How Much Longer Will Facebook Be Relevant?

So the question is—will Facebook be able to outpace its dropping popularity with new features and new applications, or is it doomed to the same fate as its predecessors?

For years, Facebook has been the golden child of social media. It’s outlived obsolete competitors like MySpace, it’s held a wider audience and greater utility than contemporaries like Twitter, and it’s even circulating enough advertising to make it a truly profitable company.

By all accounts, it’s one of the biggest powerhouses in tech, rivaling Google and Apple in terms of brand visibility, functional scope, and even earning potential.

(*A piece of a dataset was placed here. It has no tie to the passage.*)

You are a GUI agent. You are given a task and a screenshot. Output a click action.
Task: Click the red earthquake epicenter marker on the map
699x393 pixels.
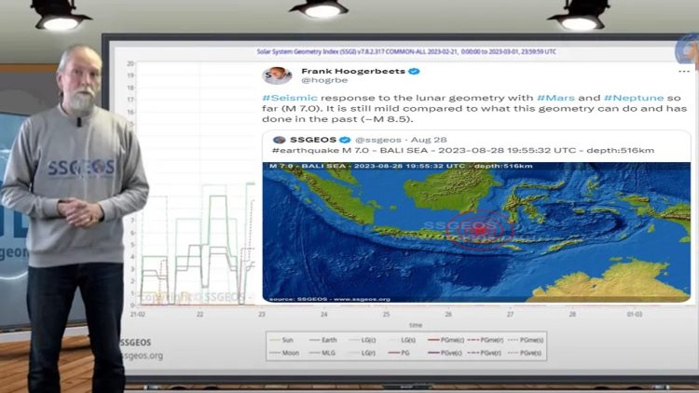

But as we’ve learned from the digital world, not every great tech breakthrough lasts forever — in fact, most are merely fads, destined to die within years. Brands like MySpace and Yahoo, which are still around but are shadows of their former selves, are evidence of this.

Facebook’s popularity among teens and young adults is dropping consistently, year after year, yet they’re constantly trying to introduce new functionality and unearth new streams of revenue.

And, if it can outpace its falling popularity, how long will it be able to last?

The Popularity Problem

Obviously, as long as Facebook continues to have a dedicated user base, it will continue to remain relevant as a social media platform. Despite dropping popularity numbers among teens, it still has a dominant retention rate for users already signed up for the application. Still, if the next few generations consistently avoid Facebook in favor of newer, more innovative apps, it won’t be long before Facebook finds itself outdone.

There are three main reasons Facebook is falling out of style.

Trust and Safety

Because Facebook has taken some major hits from its privacy policy and concerns over the permanence of material posted on the platform, many users—not just teens—are avoiding the use of the platform. In order to keep their messages more private and rest assured that their personal information isn’t going to be used for unsavory purposes, people are venturing to more discreet, more confidential platforms for expression and interaction.

Evolving Engagement

The ways people are interacting with each other online are evolving. Facebook was created in an era when Internet access relied on a desktop or laptop computer, and the majority of shared experiences online were in text or link format. Today, everyone has at a tiny computer in their pocket –a smartphone—and can access a camera or video recorder at any time. People want to share their worlds visually, immediately, and easily—and while Facebook doesn’t lack these capabilities, there are other platforms that do this better.

An Old-World Image

You know teenagers. If their parents are doing something, it must be uncool. Today, most teenagers’ parents are using Facebook regularly, meaning teenagers are distancing themselves from the platform accordingly. Believe it or not, Facebook is starting to earn itself an image of being an “old world” technology, doomed to the kind of obsolescence that MySpace once faced in the breadth of new competition.

Facebook’s New Changes

Facebook isn’t taking this drop in popularity lying down. They’re listening to their users and are striving to make meaningful changes to the business and to the platform. In time, these changes could help sustain Facebook as a long-term player like Google or Apple, but they could also be the last-ditch efforts of a company doomed to irrelevance.

Integrated Video

Soon, Facebook will support videos shot with 360-degree cameras, including support for Oculus VR headsets. This is a major step forward for the app and could revolutionize the ways that people share experiences on the platform. It certainly meets the needs of younger audiences who need more visual, immediate ways of sharing information and experiences, but it’s still uncertain whether it will be as functional or as useful as some other competing apps.